Hanya CPO tertentu yang masuk ke dalam bursa
Direktur Ekspor Produk Pertanian dan Kehutanan, Ditjen Perdagangan Luar Negeri, Farid Amir, mengatakan kebijakan ekspor melalui bursa berjangka komoditi hanya akan mengatur CPO dengan kode HS15111000.
Kebijakan tersebut tidak berlaku untuk produk turunan dari CPO dengan kode tersebut. Menurut Amir, produk CPO dengan kode HS15111000 dipilih lantaran volumenya tidak terlalu besar sehingga tidak menimbulkan guncangan besar saat diimplementasikan.
Farid menjelaskan bahwa secara garis besar tidak ada perubahan signifikan pada alur bisnis kebijakan ekspor CPO melalui bursa berjangka. Hanya saja ada penambahan satu proses sebelum eksportir melakukan ekspor CPO, yaitu harus ditransaksikan di bursa berjangka. Lalu, bukti pembelian CPO dapat diterbitkan oleh bursa. Nantinya, bukti pembelian tersebut menjadi dokumen yang akan digunakan dalam pemrosesan Persetujuan Ekspor (PE).

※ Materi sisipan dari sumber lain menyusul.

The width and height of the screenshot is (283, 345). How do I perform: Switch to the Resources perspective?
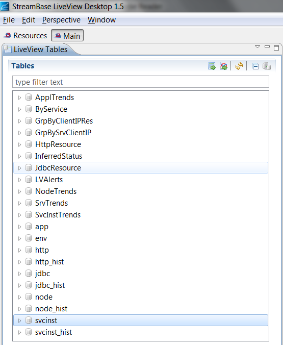pyautogui.click(x=25, y=35)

"Pihak–pihak yang berhak melakukan ekspor adalah Eksportir Terdaftar (ET) dan memiliki Hak Ekspor (HE) yang diperoleh dari pemenuhan atas kebijakan Domestic Market Obligation (DMO) dan/atau dari pihak yang mengalihkan HE atas pemenuhan DMO,” kata Farid.
Rancangan aturan terkait bursa CPO
Sementara itu, Sekretaris Bappebti, Olvy Andrianita, menjelaskan tentang Rancangan Peraturan Bappebti dan Rancangan Peraturan serta Tata Tertib Bursa.

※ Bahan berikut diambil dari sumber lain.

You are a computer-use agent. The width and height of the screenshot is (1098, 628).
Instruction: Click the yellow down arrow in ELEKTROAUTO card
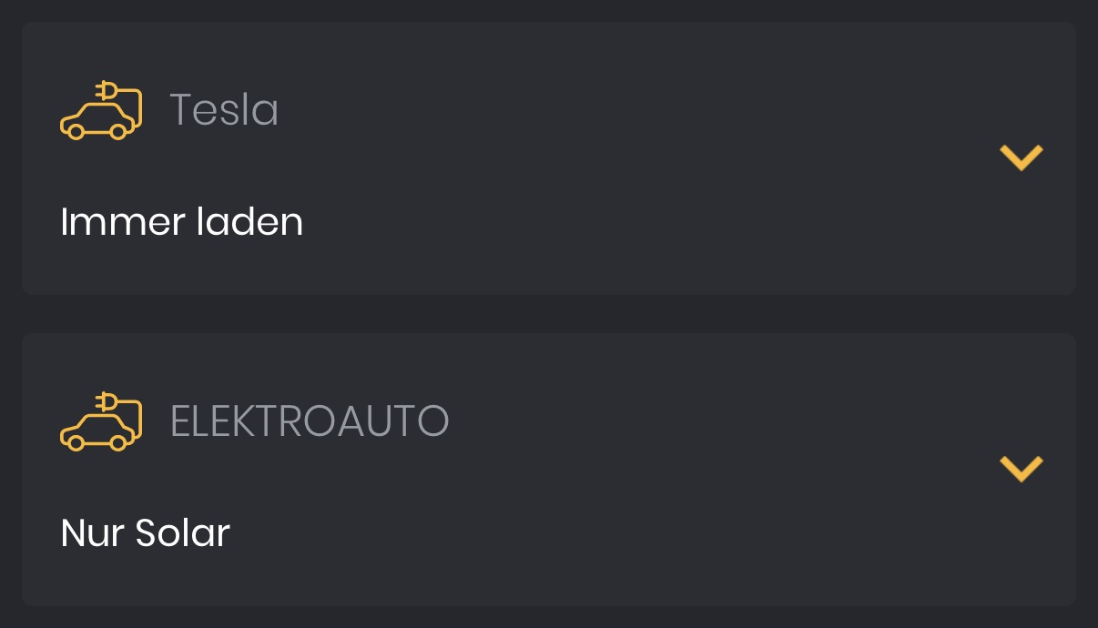[1021, 469]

Menurutnya, Rancangan Peraturan Bappebti tentang Petunjuk Teknis Perdagangan Pasar Fisik untuk Ekspor CPO mengatur, antara lain, tata kelola bursa CPO dan lembaga kliring CPO, persyaratan perizinan bursa CPO dan lembaga kliring CPO, tata cara perdagangan di bursa CPO, mekanisme pengawasan oleh Bappebti dan bursa CPO, mekanisme penyelesaian perselisihan dan force majeur.
Kemudian, Peraturan Tata Tertib (PTT) ekspor CPO melalui bursa berjangka berisi ketentuan lebih teknis yang mencakup persyaratan dan tata cara penerimaan peserta penjual/peserta pembeli, hak dan kewajiban peserta penjual/peserta pembeli, biaya jaminan transaksi, mekanisme pengawasan, mekanisme penyerahan fisik CPO dan force majeur.
“Dalam prosesnya, ketiga kebijakan/ketentuan teknis tersebut harus komprehensif dan sinergis sehingga perlu mendapatkan masukan dari para pemangku kepentingan. Kebijakan ekspor CPO juga harus selaras dengan kebijakan pemenuhan kebutuhan CPO dalam negeri, sehingga tidak memberatkan pelaku usaha,” kata Olvy.